Maintenant il y a des listes de diffusion où sont inscrites plus de mille personnes et puis aussi des clubs de soi -disant amitié, où tu t’adresses à cinq mille personnes à la fois, alors pour peu que ton billet soit pimenté tu te fais contrer, on dit troler, et ça peut faire des réactions en chaine et cela peut être violent, menaces physiques etc. souvent par de faux noms.

Donc c’est souvent des combats spirituels assez relevés, et musclés, où remontent les haines du passé, les intolérances.

Les femmes après 5000 ans de soumission vivent une révolution sans précédent, le MLF a fait des milliers de petits et donc elles exercent sur ces réseaux une surveillance assidue.

On ne parle plus que de la gifle d’Adrien Quattenens dont la carrière d’homme politique est détruite en trois dixièmes de secondes mais aussi de Julien Bayou un écologiste assez coureur dans son genre qui est acculé lui aussi à la démission.

Une déferlante est en marche.

Nul mâle n’est épargné, car on y ajoute la notion d’emprise.

Le séducteur se retrouve assigné en justice comme prédateur.

Pour peu que tu aies dirigé un atelier- théâtre, avec les différences d’âge, tu es très vite en position dominante, et tes conquêtes sexuelles facilitées, et cinquante ans après, tu peux te retrouver au banc des accusés.

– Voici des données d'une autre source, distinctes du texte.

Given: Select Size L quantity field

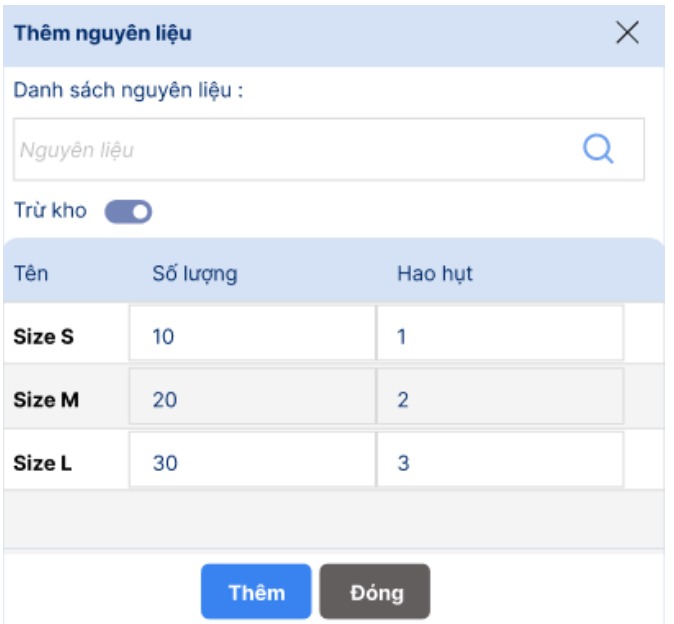Looking at the screenshot, I should click(x=251, y=464).
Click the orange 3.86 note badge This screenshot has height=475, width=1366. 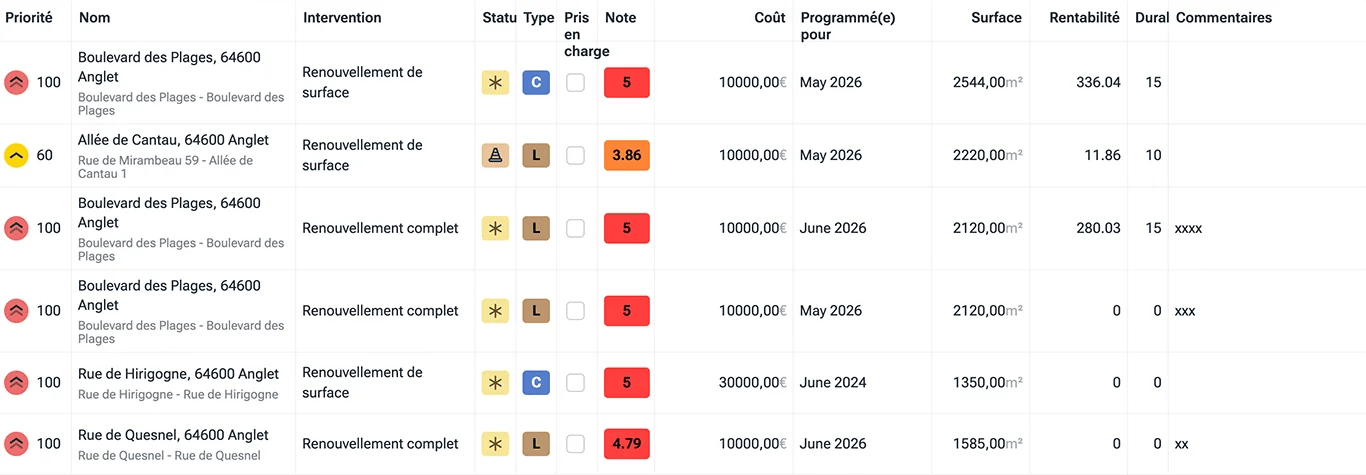627,155
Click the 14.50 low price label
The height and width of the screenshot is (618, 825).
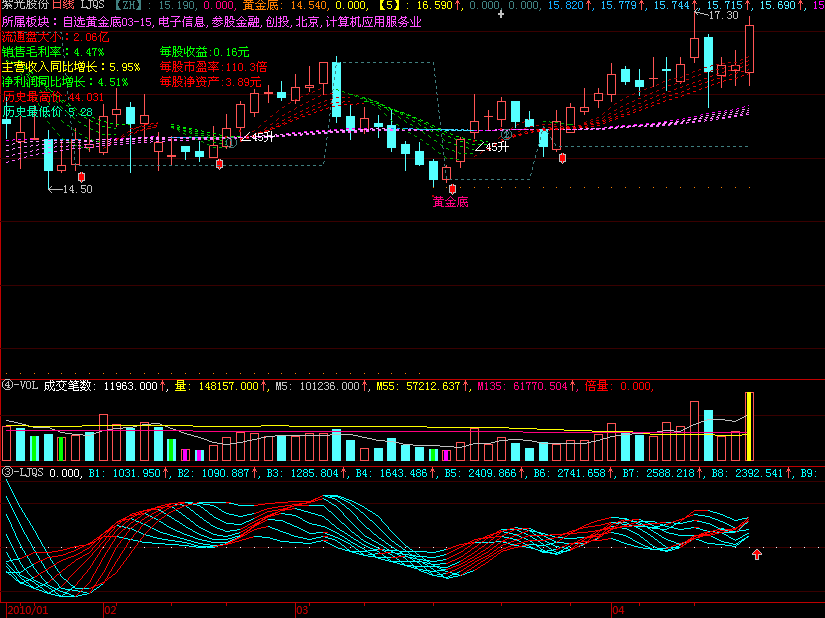[76, 189]
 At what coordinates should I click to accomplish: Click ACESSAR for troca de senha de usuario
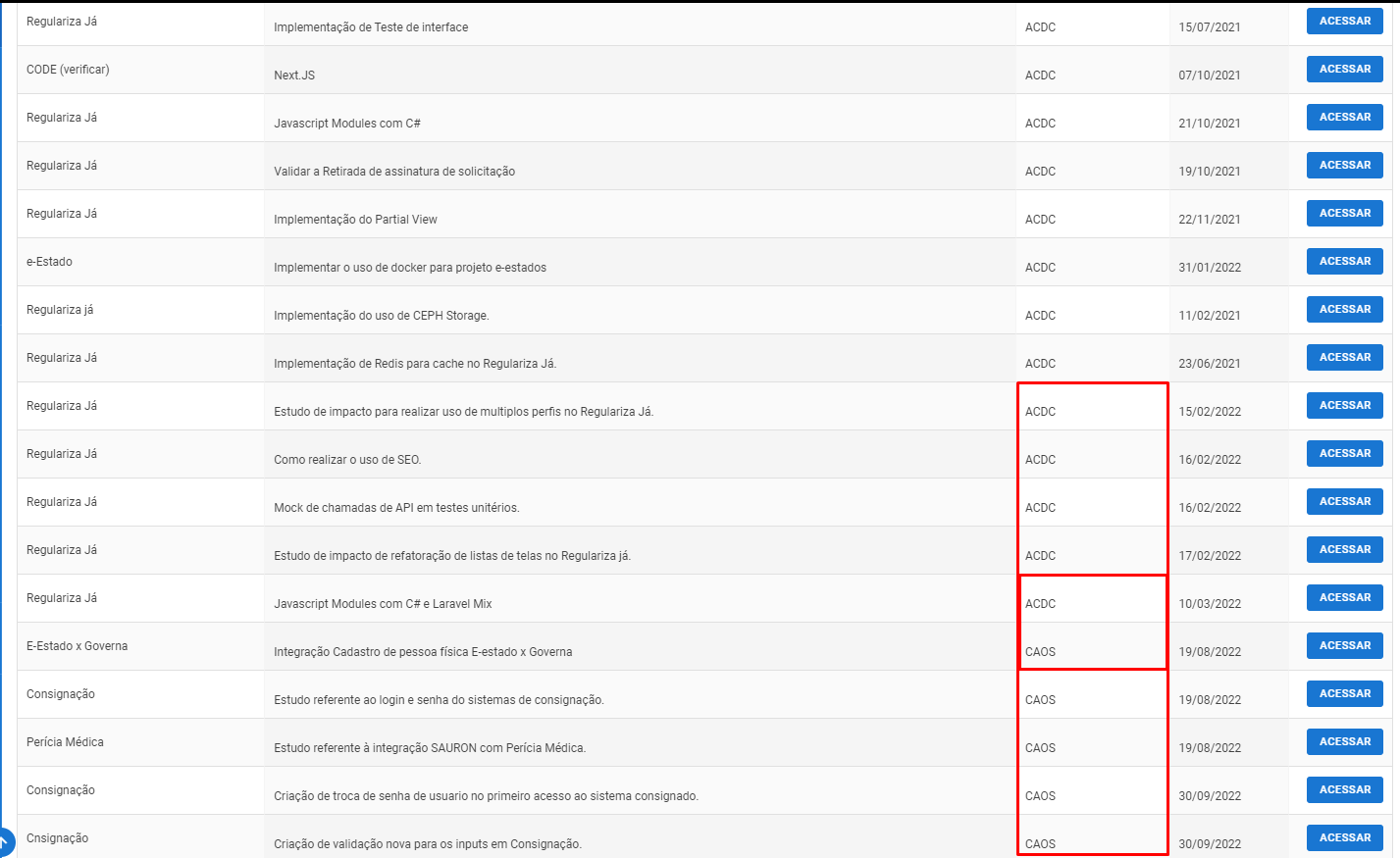[1344, 789]
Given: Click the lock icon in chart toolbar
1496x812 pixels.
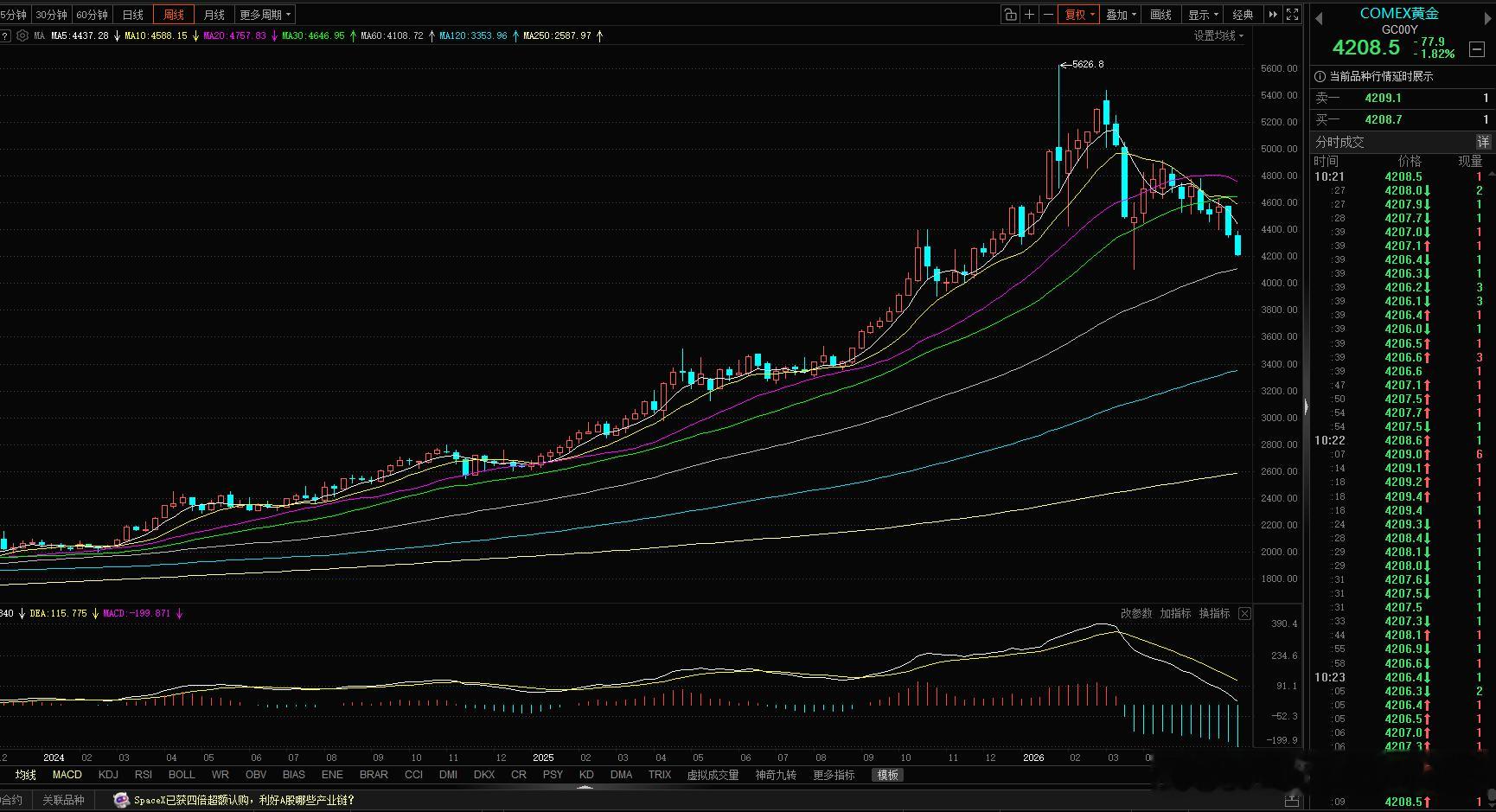Looking at the screenshot, I should [1010, 15].
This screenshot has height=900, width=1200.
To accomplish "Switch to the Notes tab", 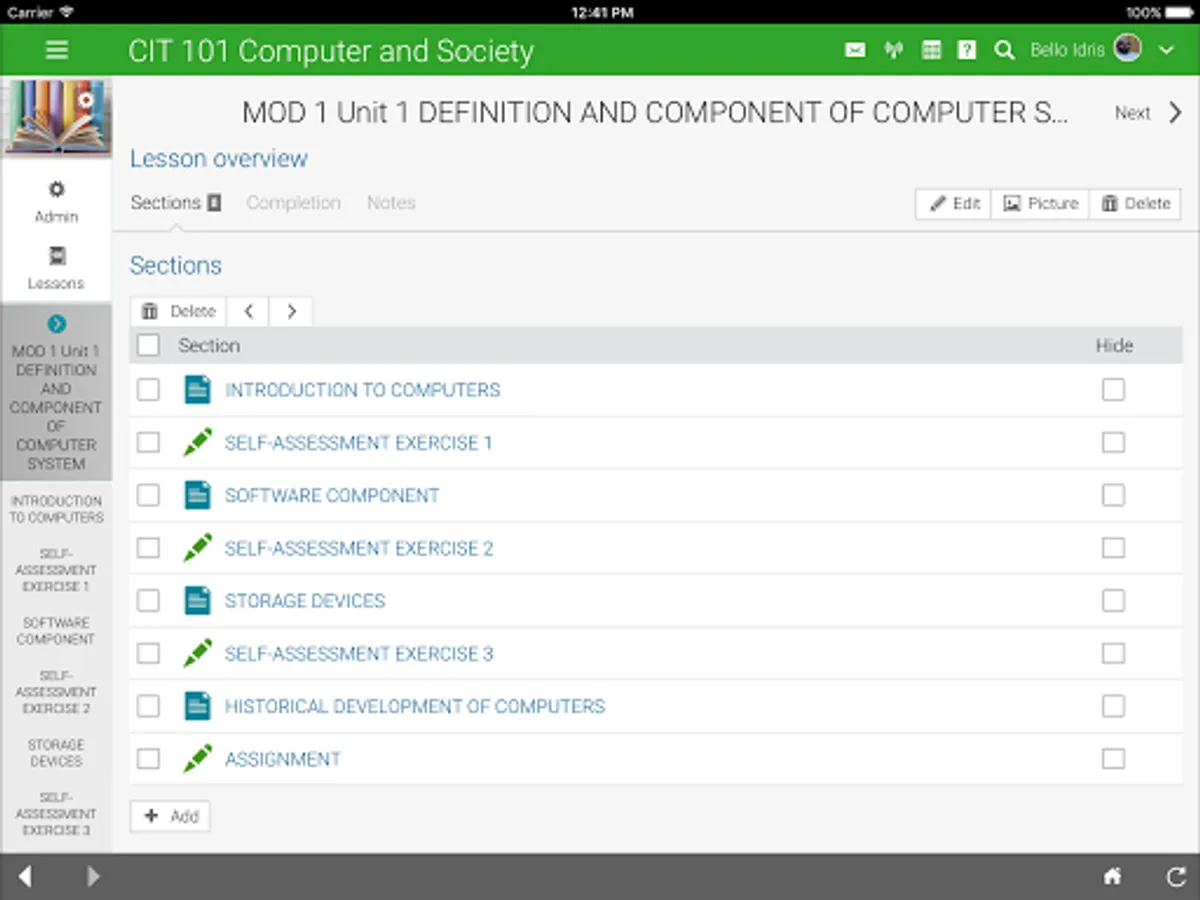I will tap(390, 202).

Oui je fus fou amoureux quand j’avais l’âge de Rimbaud, un amour violent et poétique qui m’a profondément marqué. Elle est devenue l’icône de Jean Genêt, a publié chez Gallimard une dizaine d’ouvrages, et soixante après je reviens vers elle comme un somnambule en proférant une saison en enfer dans les prés à l’endroit même ou Rimbaud l’écrivait. Je le fais pour elle, mais je redoute d’être accusé d’avoir été “un porc” à mon tour.